Ya había encarado el último tramo del itinerario cuando me he cruzado con una especie de espejismo, que me ha recordado a otro pasaje del libro de Chaves. No es que lo que he visto sea una imagen ignota porque he contemplado otras similares, aunque menos impactantes. En ocasiones me he cruzado con aguerridos progenitores que hacían footing empujando los carritos de sus bebés, blandiéndolos cual arietes a lo largo de las aceras. He visto en los paseos marítimos y en algunas avenidas esas sorprendentes imágenes, que he asociado a improvisaciones lúdicas de padres entusiastas que, probablemente llevados de inclinaciones atléticas tardías, parecían satisfacerlas e inculcarlas incipientemente a sus vástagos. Pero lo que hoy he visualizado supone una vuelta de tuerca más. Se trataba de un carrito de bebé ‘customizado’ ex profeso, con tres ruedas enormes y neumáticas, cual remolque de bicicleta para niños, que un orgulloso y trotón padre blandía como protuberancia abriéndose paso por las aceras que bordean las avenidas del PAU 2.

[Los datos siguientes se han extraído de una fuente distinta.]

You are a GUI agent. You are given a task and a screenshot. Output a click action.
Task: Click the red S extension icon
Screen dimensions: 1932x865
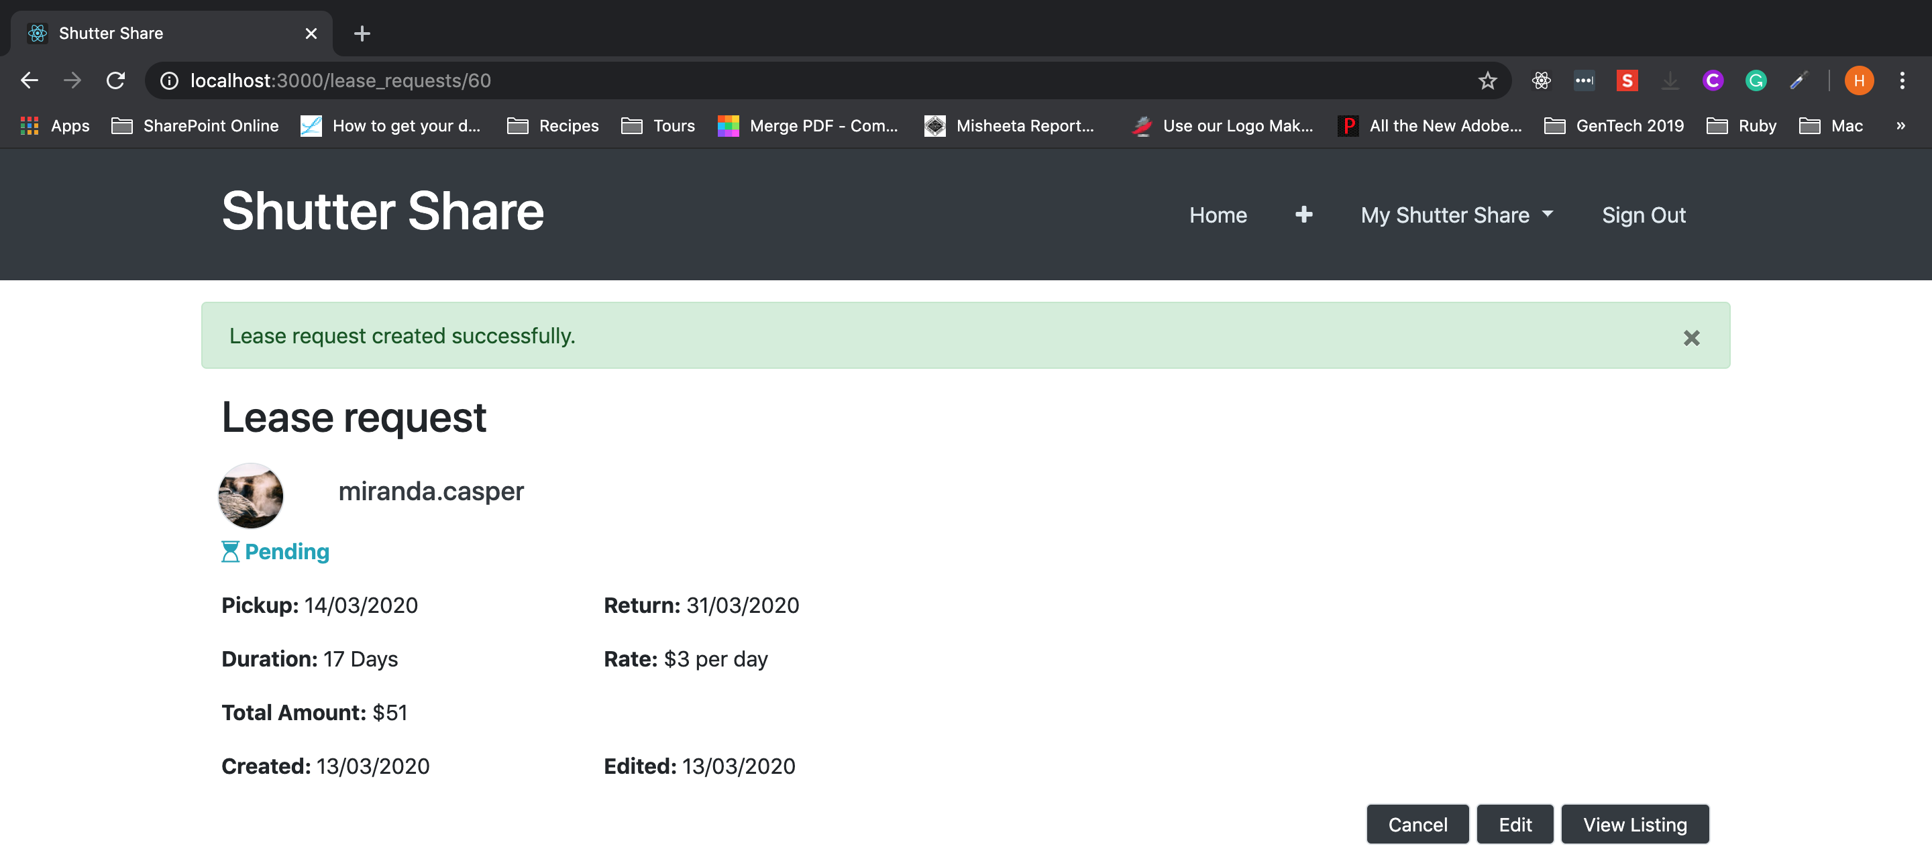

Al ver a ese prohombre empuñando el artefacto en que viajaba su hijo dormido no he podido evitar transportarme repentinamente a uno de los lances que incluye la biografía de Juan Belmonte, intitulado “la pantasma”. Cuenta el torero que una especie de fantasma, envuelto en una sábana y con una luz en la cabeza, atravesaba solemnemente algunas noches la Cava de los Civiles, una zona del barrio de Triana que frecuentaba cuando era niño. Ni él ni sus amigos, como tampoco los habitantes del barrio, osaban ponerse en su camino. Sin embargo, una noche que un ganadero encerraba una piara de toros, cuando atravesaba por la calle de S. Jacinto, los muchachos apartaron un torete de la manada y lo callejearon por las calles de la Cava para desconcierto de los trasnochadores. En una de esas carreras, los torerillos descubrieron una sombra blanca, encaramada en la reja de una ventana. Era “la pantasma”, como llamaban en el barrio a aquel atrabiliario personaje, al que se le había caído el puchero que llevaba en la cabeza y cuya ridícula calva y asustado rostro afloraban entre los pliegues de la sábana que tenía arrollada al pescuezo. Aquel lance hizo que le perdieran el respeto porque un fantasma que se asustaba de los toros y no sabía torear no podía ser serio y respetable. ¡Cómo han cambiado los tiempos! No solo nos parece respetabilísimo el peculiar paseo a ritmo de footing que el hombretón del carrito daba a su hijo, sino que a buen seguro pronto se convertirá en una tendencia.